### Problem to solve
Reproduce the data below word for word, from its first line through the line that contains "pos(2031,207)", both included. Give those lines alone.

### Records for the exercise
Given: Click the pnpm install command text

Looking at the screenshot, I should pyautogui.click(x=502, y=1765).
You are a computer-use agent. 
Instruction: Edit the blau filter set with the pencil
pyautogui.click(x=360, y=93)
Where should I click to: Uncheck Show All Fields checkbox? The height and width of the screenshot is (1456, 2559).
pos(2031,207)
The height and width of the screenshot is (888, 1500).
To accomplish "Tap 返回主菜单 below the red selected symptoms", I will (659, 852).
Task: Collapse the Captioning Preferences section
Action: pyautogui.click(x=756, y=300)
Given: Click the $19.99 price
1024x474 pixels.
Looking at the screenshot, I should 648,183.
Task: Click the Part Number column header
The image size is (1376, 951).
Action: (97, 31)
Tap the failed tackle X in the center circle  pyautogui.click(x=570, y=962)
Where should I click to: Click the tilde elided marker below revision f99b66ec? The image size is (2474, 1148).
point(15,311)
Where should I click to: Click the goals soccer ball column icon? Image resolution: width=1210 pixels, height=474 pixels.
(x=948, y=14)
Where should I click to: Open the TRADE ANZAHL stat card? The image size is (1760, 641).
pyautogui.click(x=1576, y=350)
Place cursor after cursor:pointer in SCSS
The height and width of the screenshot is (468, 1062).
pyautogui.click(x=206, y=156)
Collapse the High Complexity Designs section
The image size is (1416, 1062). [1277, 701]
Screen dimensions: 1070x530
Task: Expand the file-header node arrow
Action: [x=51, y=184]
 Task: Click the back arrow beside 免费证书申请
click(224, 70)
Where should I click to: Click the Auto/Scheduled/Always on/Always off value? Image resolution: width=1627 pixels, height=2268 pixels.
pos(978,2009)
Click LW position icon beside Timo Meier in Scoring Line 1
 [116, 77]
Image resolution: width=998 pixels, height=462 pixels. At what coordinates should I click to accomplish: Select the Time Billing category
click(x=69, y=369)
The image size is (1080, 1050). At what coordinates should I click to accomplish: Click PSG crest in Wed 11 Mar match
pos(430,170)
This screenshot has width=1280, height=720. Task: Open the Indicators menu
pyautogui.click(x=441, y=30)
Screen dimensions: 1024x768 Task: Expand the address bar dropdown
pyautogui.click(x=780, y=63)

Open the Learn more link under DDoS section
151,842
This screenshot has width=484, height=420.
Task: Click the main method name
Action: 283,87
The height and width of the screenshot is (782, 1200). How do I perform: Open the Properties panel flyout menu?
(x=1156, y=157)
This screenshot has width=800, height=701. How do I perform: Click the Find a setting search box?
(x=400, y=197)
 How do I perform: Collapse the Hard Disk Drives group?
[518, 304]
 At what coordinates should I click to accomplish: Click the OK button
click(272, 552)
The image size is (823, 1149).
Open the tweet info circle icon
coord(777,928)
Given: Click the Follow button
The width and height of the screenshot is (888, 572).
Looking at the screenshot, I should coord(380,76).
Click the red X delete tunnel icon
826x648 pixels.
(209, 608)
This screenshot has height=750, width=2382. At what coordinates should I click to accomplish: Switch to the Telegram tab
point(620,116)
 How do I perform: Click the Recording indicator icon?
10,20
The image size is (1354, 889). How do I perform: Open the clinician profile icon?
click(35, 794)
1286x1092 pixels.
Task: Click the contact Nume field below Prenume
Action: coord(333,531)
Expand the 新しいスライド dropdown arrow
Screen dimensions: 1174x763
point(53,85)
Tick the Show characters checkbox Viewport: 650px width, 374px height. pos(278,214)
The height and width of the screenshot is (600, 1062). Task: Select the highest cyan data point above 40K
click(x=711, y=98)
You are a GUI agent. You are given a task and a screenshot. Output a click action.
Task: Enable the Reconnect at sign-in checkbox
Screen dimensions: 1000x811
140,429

### Task output
Given: Click the pnpm install command text

Looking at the screenshot, I should pyautogui.click(x=502, y=1765).
You are a computer-use agent. 
Instruction: Edit the blau filter set with the pencil
pyautogui.click(x=360, y=93)
Where should I click to: Uncheck Show All Fields checkbox? The height and width of the screenshot is (1456, 2559).
pos(2031,207)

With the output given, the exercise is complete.